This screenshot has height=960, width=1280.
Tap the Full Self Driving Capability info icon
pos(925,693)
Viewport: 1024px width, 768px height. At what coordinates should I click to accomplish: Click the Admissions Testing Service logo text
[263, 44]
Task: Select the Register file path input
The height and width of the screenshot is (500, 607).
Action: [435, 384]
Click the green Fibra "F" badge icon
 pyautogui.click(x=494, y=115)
* * *
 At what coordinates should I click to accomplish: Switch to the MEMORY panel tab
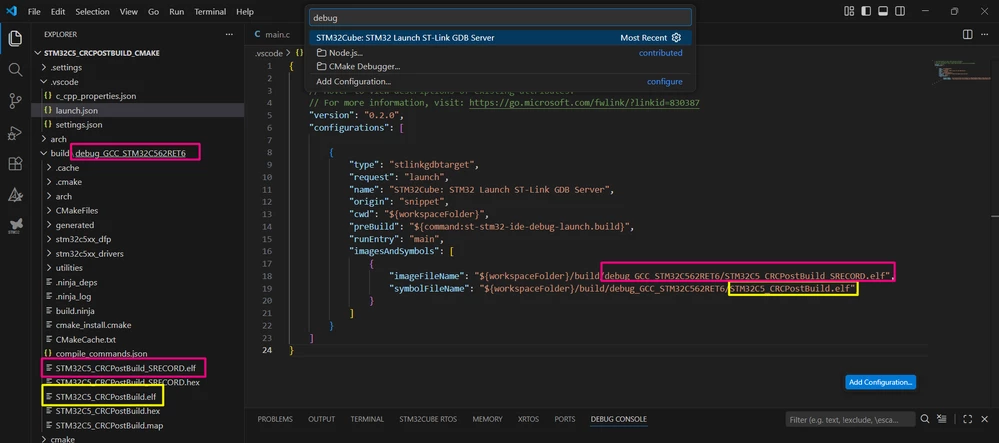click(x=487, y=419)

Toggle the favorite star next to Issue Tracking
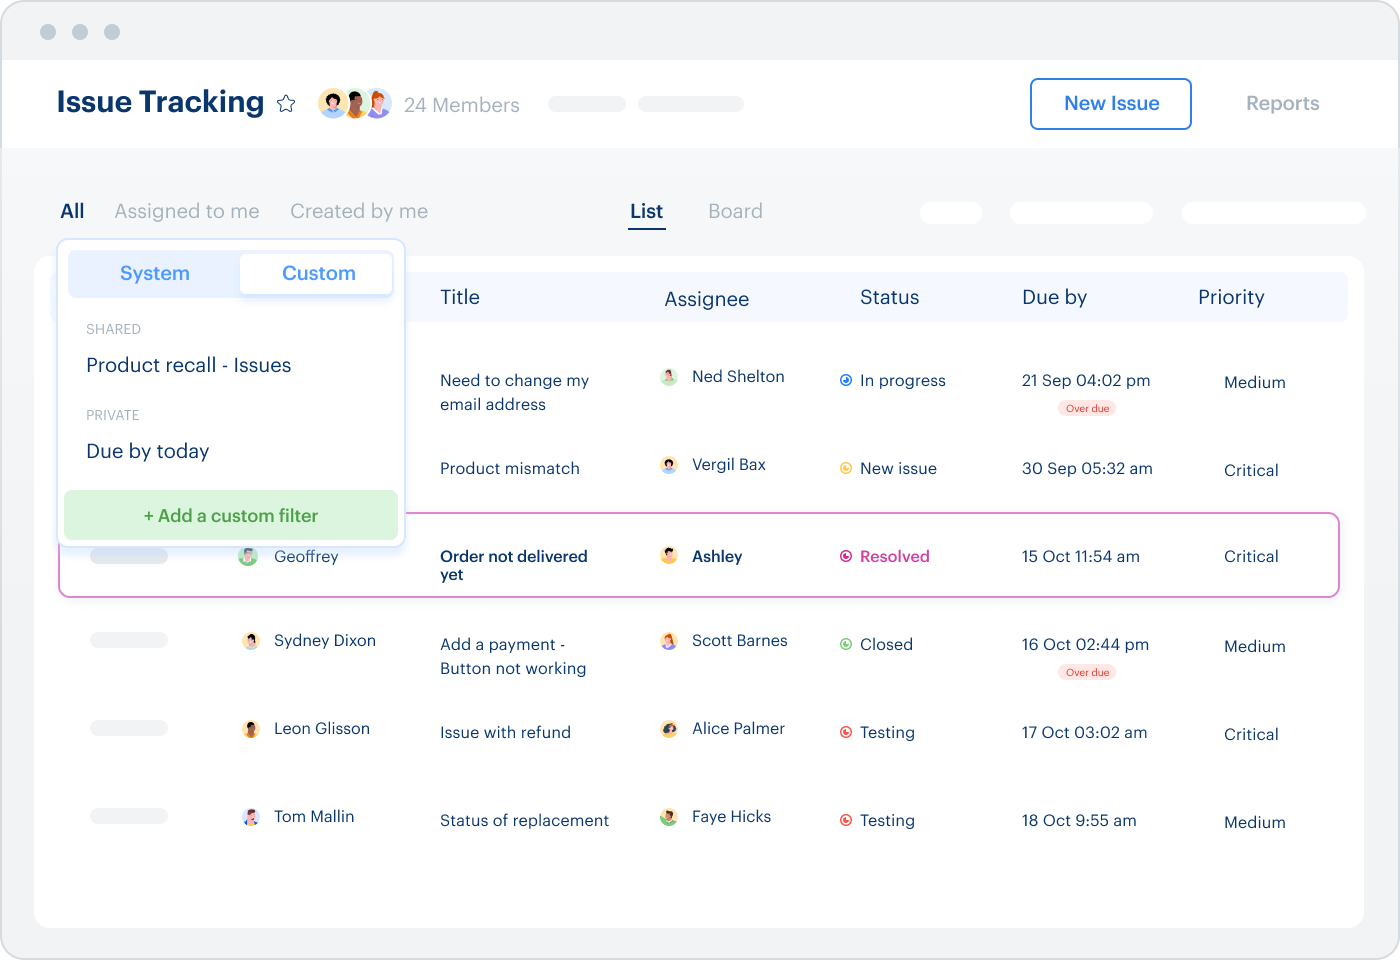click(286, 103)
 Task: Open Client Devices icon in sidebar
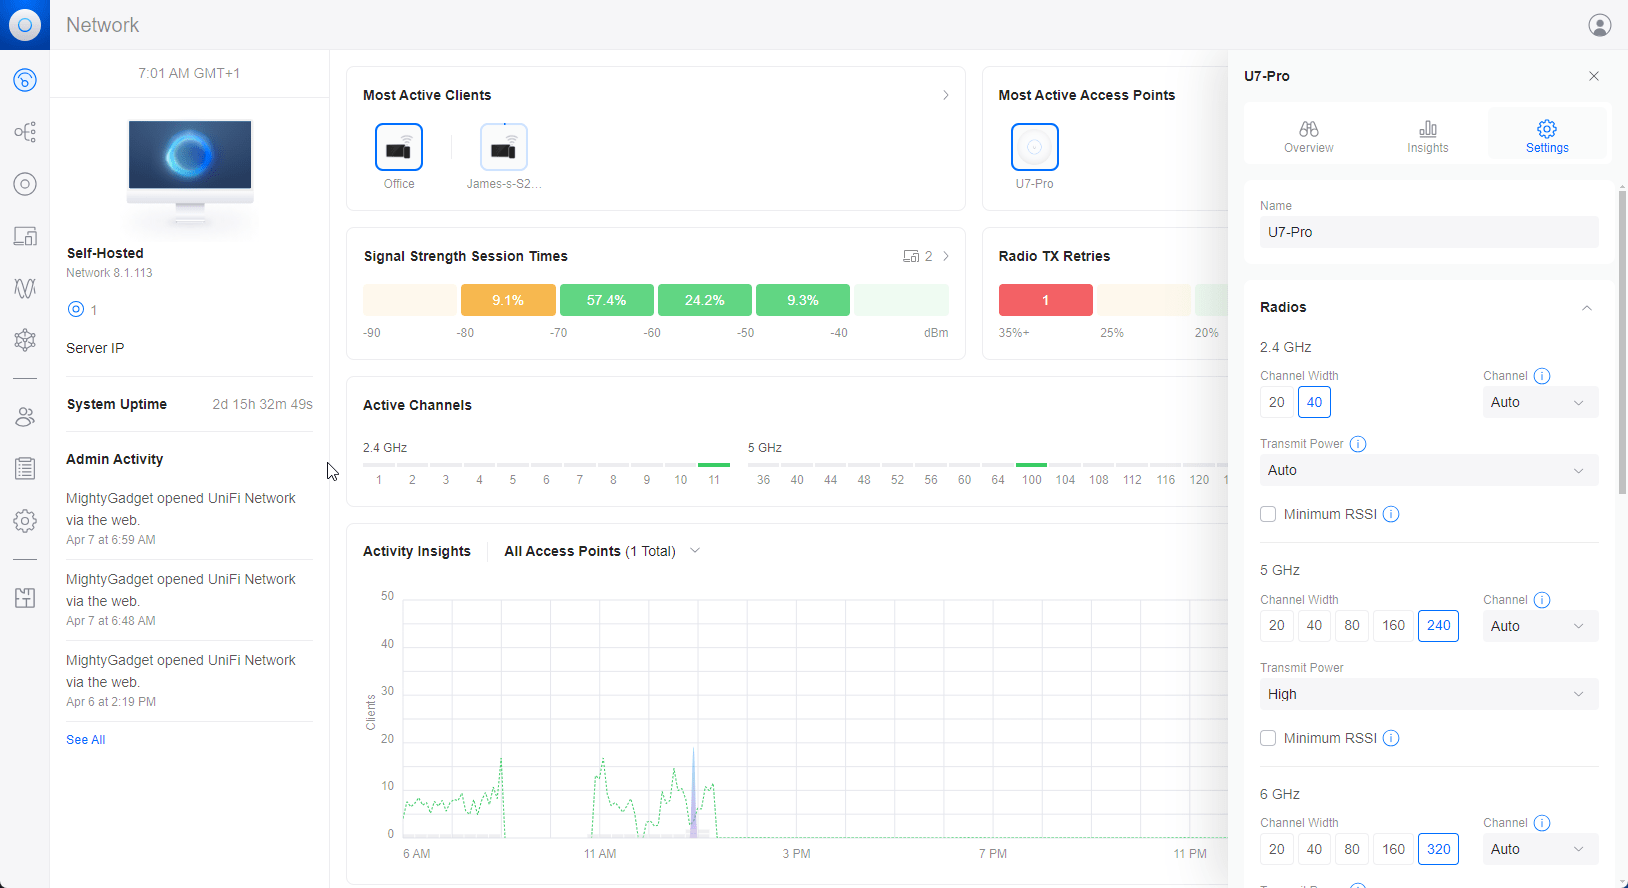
...
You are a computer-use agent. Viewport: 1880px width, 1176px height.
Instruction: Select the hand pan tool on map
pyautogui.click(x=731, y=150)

Aim of the exercise: Search the entries for the word "Task" and copy every line that has it.

Result of the exercise:
Task: Select the Register file path input
 Task: Open Client Devices icon in sidebar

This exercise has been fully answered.